People are looking for magic in a world of convenience: for differentiation and personality amid the mundane. As our expectations are increasingly fed by the growing speed of fulfilment online, brands are looking to create standout and memorable experiences that rise above convenience.

At eyewear brand Gentle Monster, imagination and theatricality is unleashed in an explosion of creativity in its stores, each one different from the next, giving people a reason to visit.

3 Brand stretch

Brands are launching into new sectors and products, inventing new services and revenue streams, stretching the brand to alter perceptions. For example, Muji has strengthened its core offer by thinking holistically, covering every aspect to live the brand and expand the influence beyond its everyday consumer goods.
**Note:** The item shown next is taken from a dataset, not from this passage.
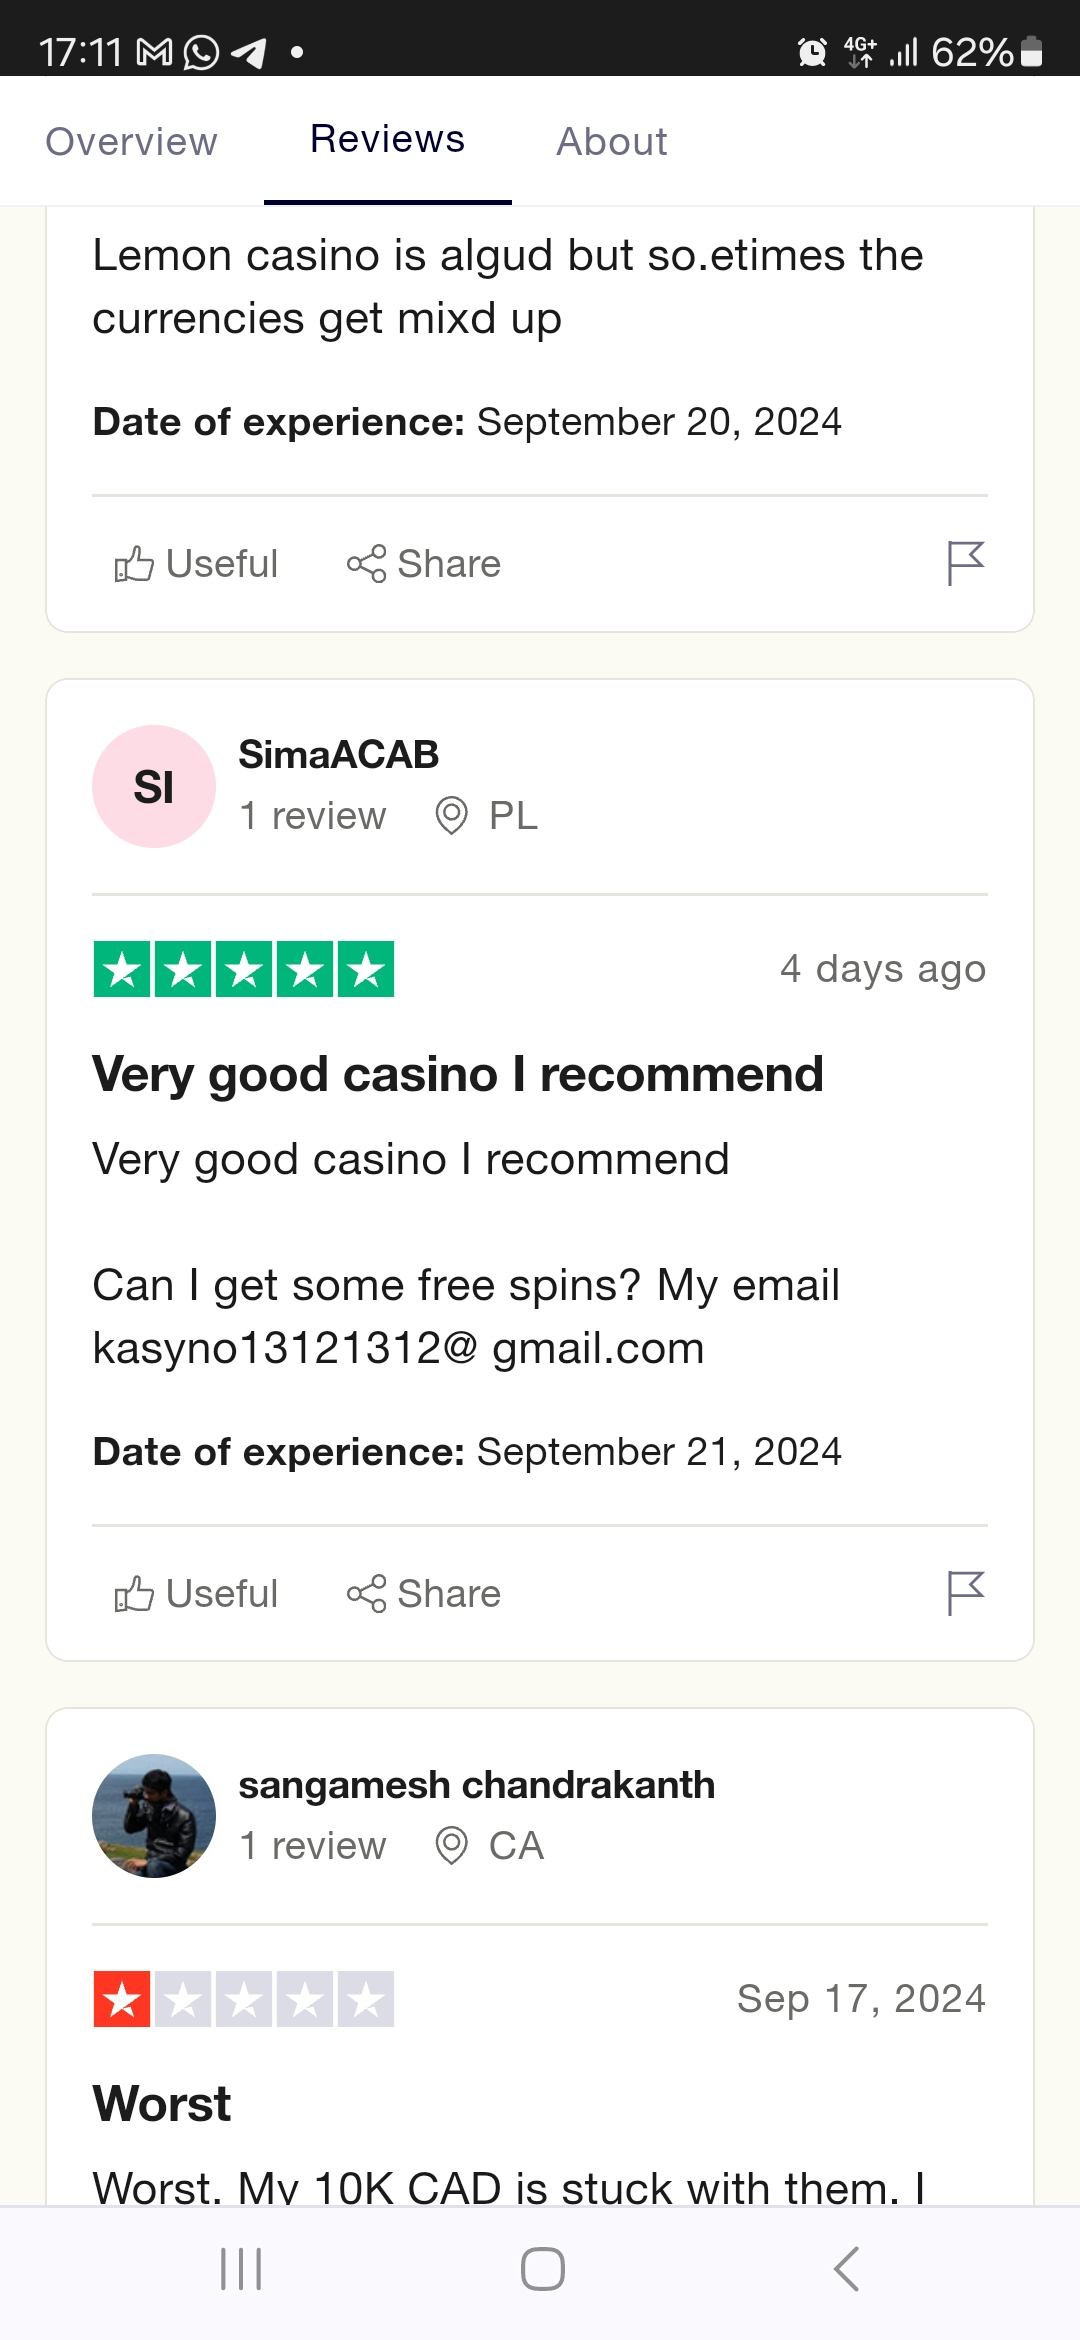Tap the PL location pin icon

coord(451,816)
The “anti-label” label has opened several Muji Hotels. More than just a place to rest, the spaces act as flagship stores, galleries, restaurants and creative hubs all in one.

4 Brands in beta

Some of the biggest brands are adopting an unconventional response to creative disruption. Focusing on continuous iteration and agility, they are restless, relentless and fearless. Ikea is leading the way with its SPACE10 research and design lab “on a mission to enable a better everyday life for people and planet”.

Part of Ikea’s bold strategy is to become a “truly circular” zero-waste business by 2030, and SPACE10’s research initiatives – including projects on solar energy and sustainable housing – will surely help to make it happen.

5 Ecosystems

A brand today needs to be holistic: everything should interconnect, work together and breaks boundaries with shared budgets and ambitions. Businesses must see themselves as ecosystems, driven by transparency and fed by cross-functional talent.

Workforces should become communities with broken-down silos. From finance to property, logistics to HR, all segments need to step outside of their safe place and get involved, be connected and accountable for success.

6 Unchain the store

The chain store retail rollout has led to predictable spaces in homogenised high streets replacing the craft, personalisation and personality that was once there. This can be remedied with creativity. Take beauty and homeware brand Aesop: it was one of the first brands to use creativity as a business tool. It delivers quality and localisation in its stores around the globe.

7 Divorce the sector

Brands should be driven by what they stand for, and buck the market trend in terms of culture, appearance and even audience. Apple looks more like a fashion brand than a computer business. Sonos isn’t so much a hi-fi company – it’s about music in the home.

Doing what’s not expected can pay off. Lush has helped reinvent the way we think about the beauty market by creating a democratic experience that’s engaging, colourful, theatrical, fun and accessible. It has divorced itself from an established approach.

8 Follow four metrics

Brands need to discard the rulebook and be creative to remain relevant, strong and successful – particularly in the challenging era we find ourselves in. The worlds of branding, marketing and retail need to be merged to deliver relevant, effective models, driving our four metrics for success: awareness, engagement, advocacy and growth.

Necessity is the mother of invention, but today we think the phrase should be “Creativity is the mother of innovation” – where the best idea wins.

We believe it’s an exciting time to be a brand – an engaging brand. The question is how will you engage creativity to consistently deliver? It’s a call to action for all business leaders, retailers or service providers.